When you call the Phoenix Society, you may notice something unique in this fast-paced world of automation–you receive a warm and personal “hello” from a member of the Phoenix Society staff. And something truly special happens when a burn survivor, family member, health care professional, or fire service member calls in need of support.
Our staff of 9 people greets thousands of calls each year. Those calls are quickly connected to the most appropriate member of our program team who listens to the caller’s need and works through a course of action for each individual. Although this is just one of the many hats our program team wears in their work at Phoenix Society, it is treasured. “These calls take me back to my days as a critical care nurse and allow me to connect personally with those we are here to serve” says Pam, Phoenix Society Program Director, who has been a registered nurse for 22 years. “For so many, their phone call is their first connection to support and the beginning of a transformation.”
A Life-Changing Phone Call
Maureen’s first call to the Phoenix Society in December 2012 was one of those beginnings. Maureen explained that she was burned at the age of 3 when hot oil was poured on the top of her head. However, the point she remembers really shaping her life was the first day of kindergarten in the 1950s. She arrived in class with a scarf tied over her head as she wore every day to cover her scars. It was when her teacher, unaware of her injuries, made her stand and remove her scarf that she froze in panic. Finally submitting to her teacher’s demand, she removed her scarf for the first time in public and remembers the gasps and comments that followed her as she ran down the hall to escape. Maureen, her family (including 6 siblings), and the community were unaware and unprepared to help her overcome the challenges she faced growing up with a burn injury.
For Maureen, this led to a life of isolation and constant struggle with confidence. The fear of people’s reactions kept her from taking off her wig or scarf and made it impossible to engage in daily life. She avoided experiences like getting a haircut, going swimming, or taking a walk on a windy day. It was easier to keep her scars hidden.

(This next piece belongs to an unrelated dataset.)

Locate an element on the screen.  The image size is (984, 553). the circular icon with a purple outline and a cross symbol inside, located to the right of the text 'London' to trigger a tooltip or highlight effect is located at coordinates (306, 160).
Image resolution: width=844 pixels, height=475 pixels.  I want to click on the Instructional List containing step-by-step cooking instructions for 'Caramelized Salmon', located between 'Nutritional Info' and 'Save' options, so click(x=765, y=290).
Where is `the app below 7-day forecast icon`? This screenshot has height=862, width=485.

Fifty-seven years after her burn injury, in an effort to overcome her depression and connect with someone who could understand her feelings, she went to her local library to search the Internet for help. She searched “trauma,” then “burn trauma,” and that’s when a link to the Phoenix Society website appeared. She explored the online articles and resources with eagerness. One in particular helped “pull her out of her depression,” she recalls. “I read the Adults Burned as Children article and thought . . . ‘this is about me, I am not alone. . . these feelings are normal!’ I felt validated. A weight lifted and I called the Phoenix Society the next morning.”

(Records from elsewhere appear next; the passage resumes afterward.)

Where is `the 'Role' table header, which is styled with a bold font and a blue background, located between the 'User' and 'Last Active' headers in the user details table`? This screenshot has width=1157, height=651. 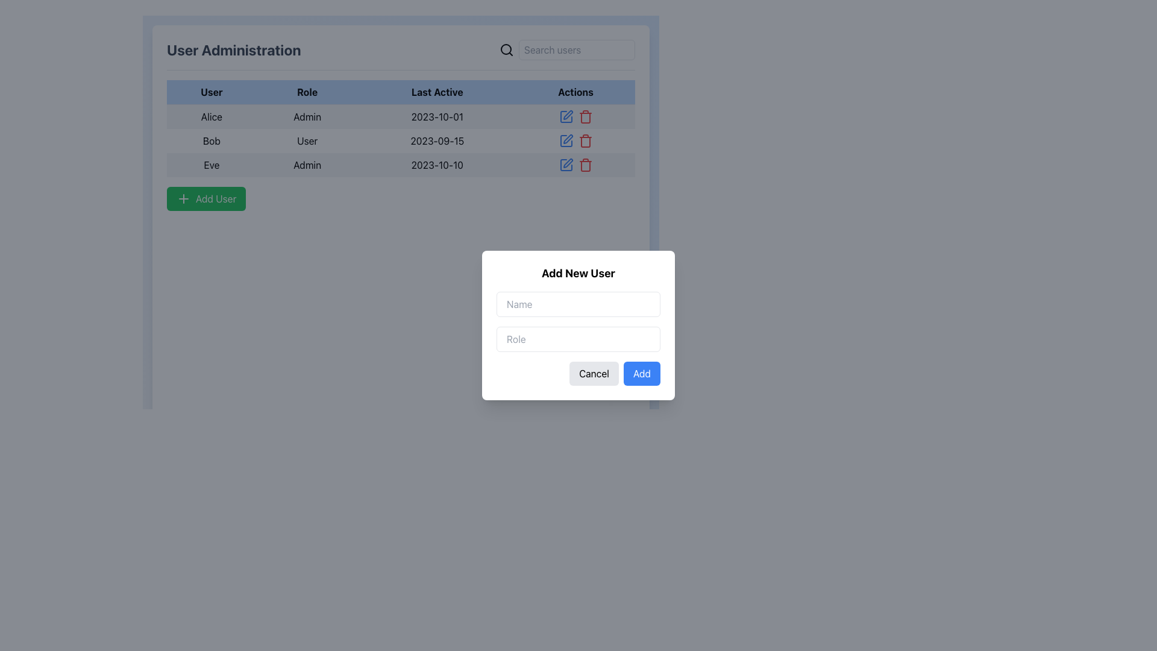
the 'Role' table header, which is styled with a bold font and a blue background, located between the 'User' and 'Last Active' headers in the user details table is located at coordinates (307, 92).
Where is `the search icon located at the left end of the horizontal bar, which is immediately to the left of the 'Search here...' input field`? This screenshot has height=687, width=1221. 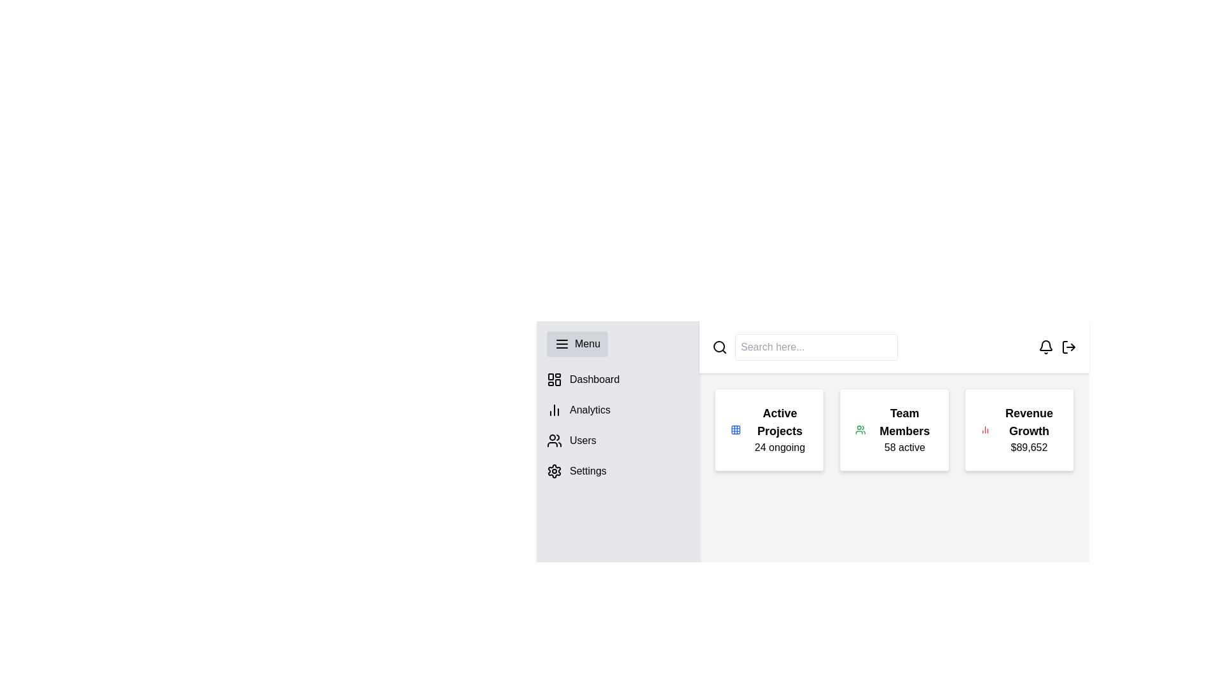 the search icon located at the left end of the horizontal bar, which is immediately to the left of the 'Search here...' input field is located at coordinates (720, 347).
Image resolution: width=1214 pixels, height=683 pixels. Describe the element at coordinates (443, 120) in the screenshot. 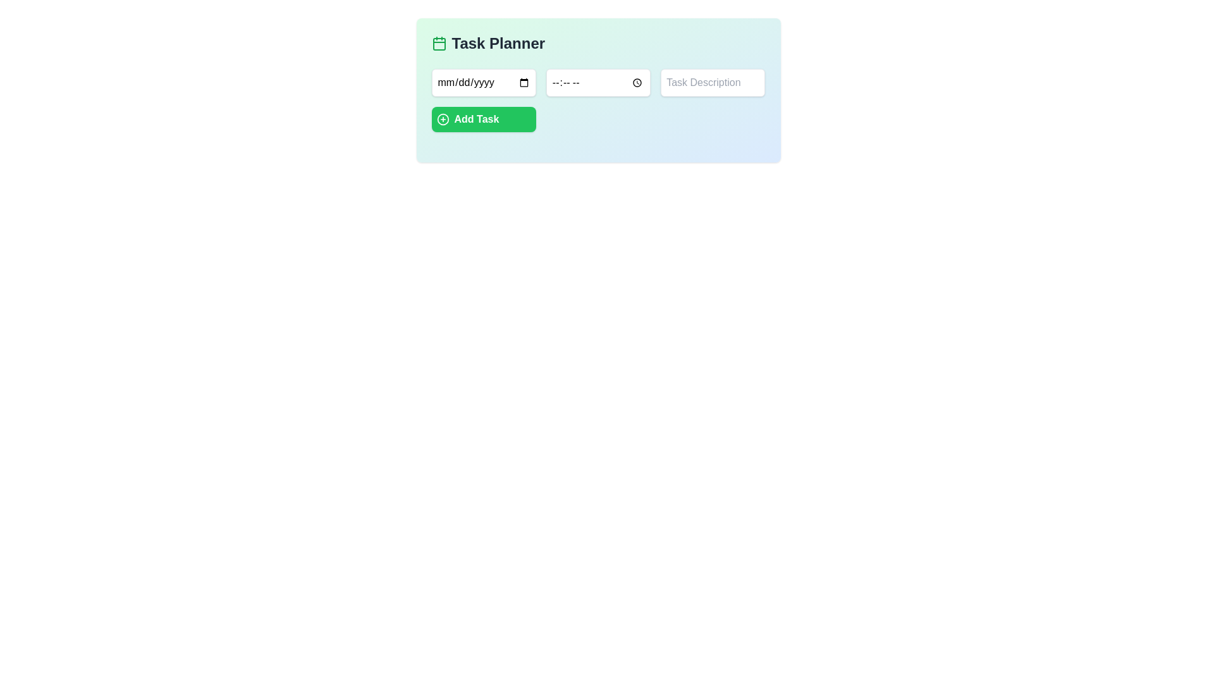

I see `the circular green icon with a plus sign inside, which is part of the 'Add Task' button` at that location.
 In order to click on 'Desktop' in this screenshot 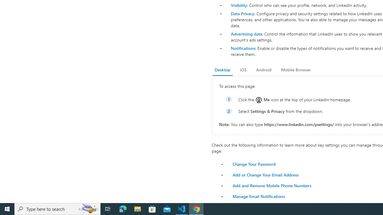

Something Maureen said really struck Pam during that first conversation, “I want to participate in life instead of letting it pass me by, but I don’t know how,” she remarked. That call for help was the beginning of her transformation.
A Plan of Action
Over the next year Phoenix Society worked with physicians and social workers at the SOAR hospital closest to Maureen to further evaluate her physical scars, helped locate counseling in her local area and educate the center on the challenges of burn trauma, and walked Maureen through our online learning programs specific to empowering survivors with social skills. We also became her support system through regular emails and phone calls.

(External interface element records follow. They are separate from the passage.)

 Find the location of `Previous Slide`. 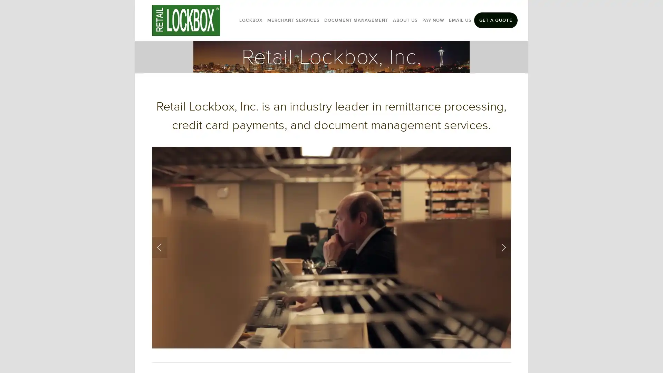

Previous Slide is located at coordinates (159, 247).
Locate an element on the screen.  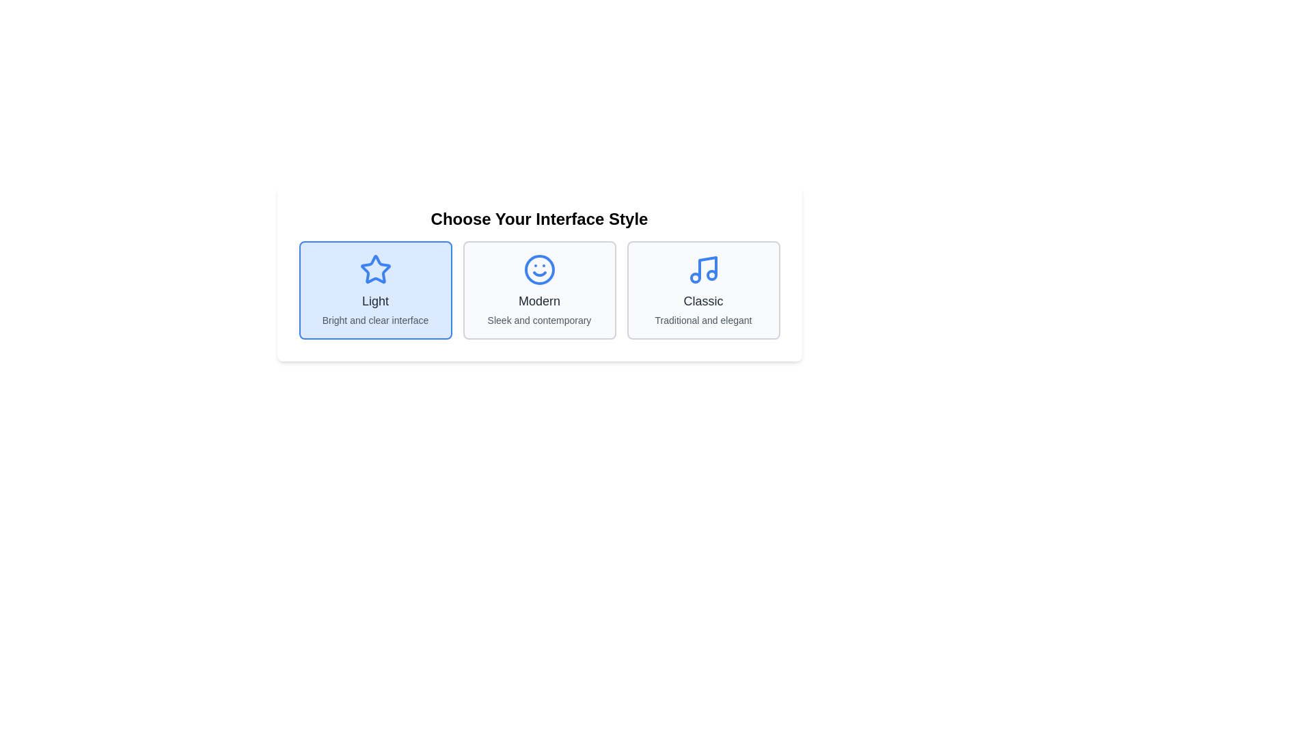
details of the 'Modern' option card, which is centrally positioned in a group of three theme selection cards, flanked by 'Light' and 'Classic' is located at coordinates (539, 289).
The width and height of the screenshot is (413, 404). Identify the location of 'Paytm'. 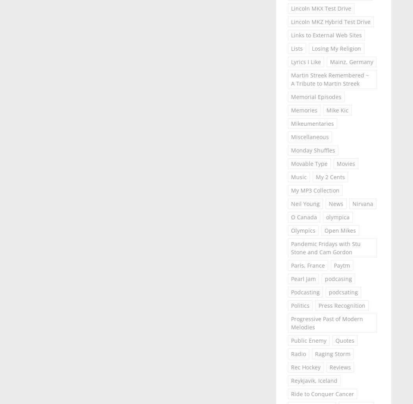
(341, 266).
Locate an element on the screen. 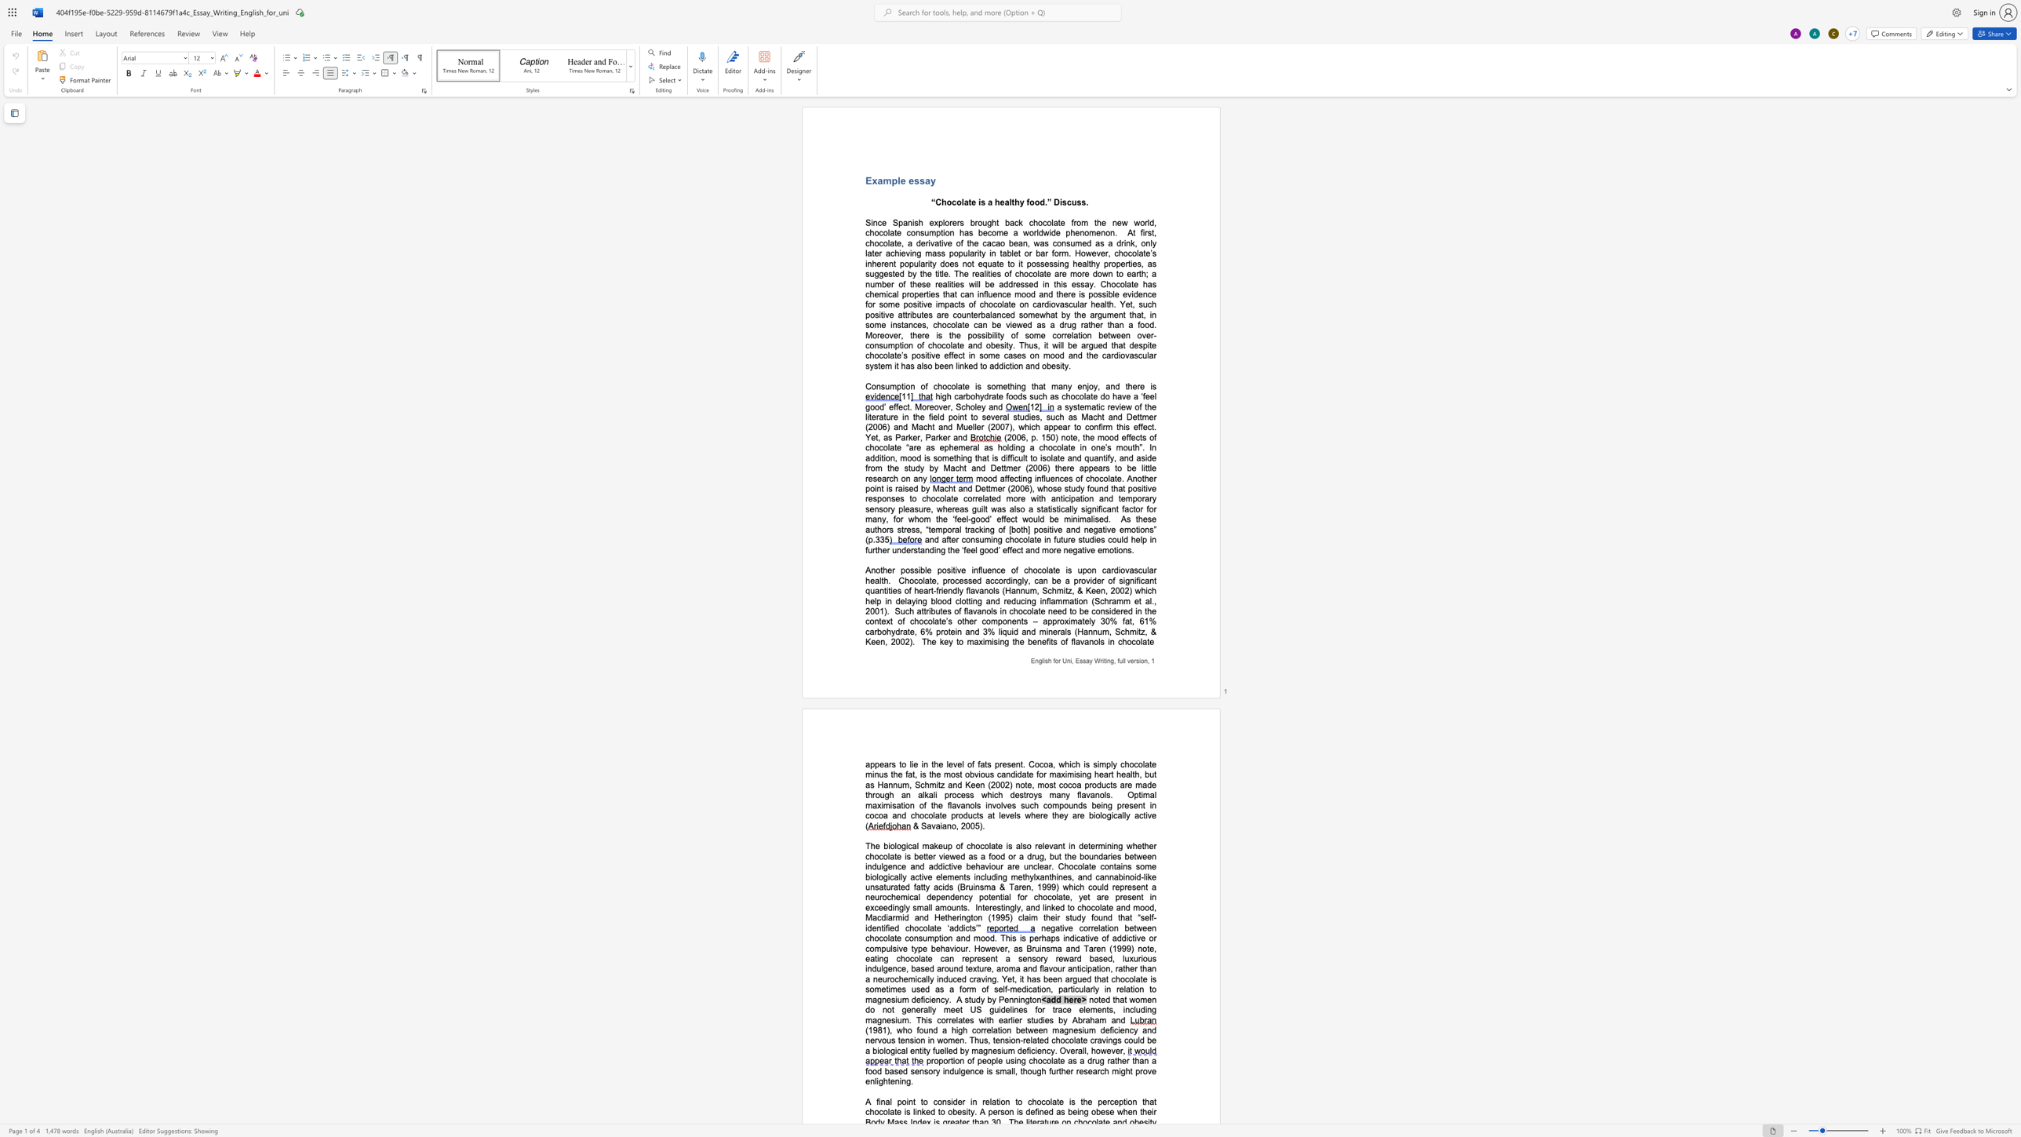 The image size is (2021, 1137). the space between the continuous character "t" and "e" in the text is located at coordinates (1055, 570).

When Maureen first called, she had never met another burn survivor and “wanted to fix her burns.” After walking through the process together, she knows there is no quick fix for a burn injury, but now has tools to help her live life. It has become a team effort over the last year as most of us have had the pleasure of speaking with Maureen and were all very excited to finally have the opportunity to meet her in person. With the assistance of a Phoenix Society George Pessotti WBC Attendee Scholarship, she was able to attend the 2013 World Burn Congress in Providence, Rhode Island, and for the first time meet not only the staff with whom she had been communicating, but, most importantly, hundreds of burn survivors just like her.
For Pam, meeting Maureen at World Burn Congress was particularly rewarding. “I know the courage it took for her to step out of her house and fly to Rhode Island. It is so gratifying to see her blossom, make friends, attend sessions, and be empowered to live life,” she says. Describing her experience at WBC, Maureen said, “I finally feel like I am human . . . accepted and loved.”
Looking back at the feelings of isolationshe had endured throughout her life, Maureen remarked, “I wish I knew about this 57 years ago.” She encouraged other survivors to reach out, saying, “The sooner you call Phoenix Society for help, the sooner healing beings. But, it’s never too late!”
Our Goal for 2014
Every day we receive calls from
survivors like Maureen, but for every call we receive, the reality is there are thousands that have not yet connected to the resources and support they need to truly live life. In the U.S. alone, 450,000 people are treated for burn injuries each year.
The hands-on experiences of the Phoenix Society program team have made it clear that
our primary need, as we move into 2014, is to reach the thousands who are still struggling alone and are unaware that the Phoenix Society is here to help them on their journey of healing. Second, we must have the staff and resources necessary to respond to the increasing number of calls we are receiving.
Your donations made Maureen’s transformation possible. Your continued support ensures we can reach survivors sooner in their recovery and be able to guide them to the support they need to overcome their struggles. What a difference you make!